Well, where does anyone get their understanding of the Bible and their revelation of who Jesus is and why, and what Jesus stands for. This goes especially for those who would be teachers and theologians. If you do not acknowledge this as the work of the Holy Spirit then you do not give glory to God. If you claim that you see anything of importance in the Bible and think that this is not insight from God then you have missed it. You can make an unbeliever read the Bible, but if he is deaf to the witness of the Holy Spirit he will miss it.
Many times during the development of the Game Start articles I suddenly saw things differently or saw things I had never seen before.
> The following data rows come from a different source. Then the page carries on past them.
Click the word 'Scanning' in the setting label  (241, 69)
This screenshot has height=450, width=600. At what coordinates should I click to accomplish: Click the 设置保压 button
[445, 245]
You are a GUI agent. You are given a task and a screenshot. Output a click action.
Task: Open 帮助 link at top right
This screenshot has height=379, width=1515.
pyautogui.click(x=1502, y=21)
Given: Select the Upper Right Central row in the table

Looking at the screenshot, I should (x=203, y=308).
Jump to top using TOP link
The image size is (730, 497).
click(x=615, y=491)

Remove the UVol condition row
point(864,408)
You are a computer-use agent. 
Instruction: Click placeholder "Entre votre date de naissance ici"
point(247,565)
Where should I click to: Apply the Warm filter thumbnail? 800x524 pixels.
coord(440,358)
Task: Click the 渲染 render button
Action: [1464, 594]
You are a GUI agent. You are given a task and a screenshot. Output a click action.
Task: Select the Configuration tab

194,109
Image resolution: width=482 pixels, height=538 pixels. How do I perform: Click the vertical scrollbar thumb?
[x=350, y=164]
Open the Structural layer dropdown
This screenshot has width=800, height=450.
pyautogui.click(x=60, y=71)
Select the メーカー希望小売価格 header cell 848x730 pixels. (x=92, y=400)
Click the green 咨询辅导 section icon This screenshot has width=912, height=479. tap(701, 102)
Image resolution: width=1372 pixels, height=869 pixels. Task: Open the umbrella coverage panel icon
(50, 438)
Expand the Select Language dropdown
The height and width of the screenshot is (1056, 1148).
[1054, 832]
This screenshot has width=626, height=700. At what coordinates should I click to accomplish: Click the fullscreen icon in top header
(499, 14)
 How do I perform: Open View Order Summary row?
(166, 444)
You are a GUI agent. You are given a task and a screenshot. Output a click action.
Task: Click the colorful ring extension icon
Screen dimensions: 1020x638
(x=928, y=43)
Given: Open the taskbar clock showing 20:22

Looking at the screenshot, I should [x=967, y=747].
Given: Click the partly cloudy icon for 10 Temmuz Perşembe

I had never heard anyone else describe the things I describe in Page-1-God, about the timetable, about day-8 man, and about God’s heart and Jesus in creation. I was astounded as different bits and pieces came together and even more astounded as I saw how they simplified and better pictured God. Surely I should acknowledge this as insight. But at no time was I given a vision, or dream or prophetic word that explained it all to me. It was all insight from the Bible. It stands on the Bible. If you want to criticise it or challenge it from the Bible then go for it. But just be conscious that it may be your understanding of the Bible and not the Bible itself.
I could see how these things drew a focus on the literal Adam and on God’s timetable for His creation. This convinced me of things I share primarily in the Game Over articles about the return of Jesus. In those articles I do share dreams and visions that relate to the future. But it was these insights from the Bible that led me to an expectation of Jesus return. It was not a vision or dream or imagination that caused me to re-interpret the Bible to see the Day-8 view.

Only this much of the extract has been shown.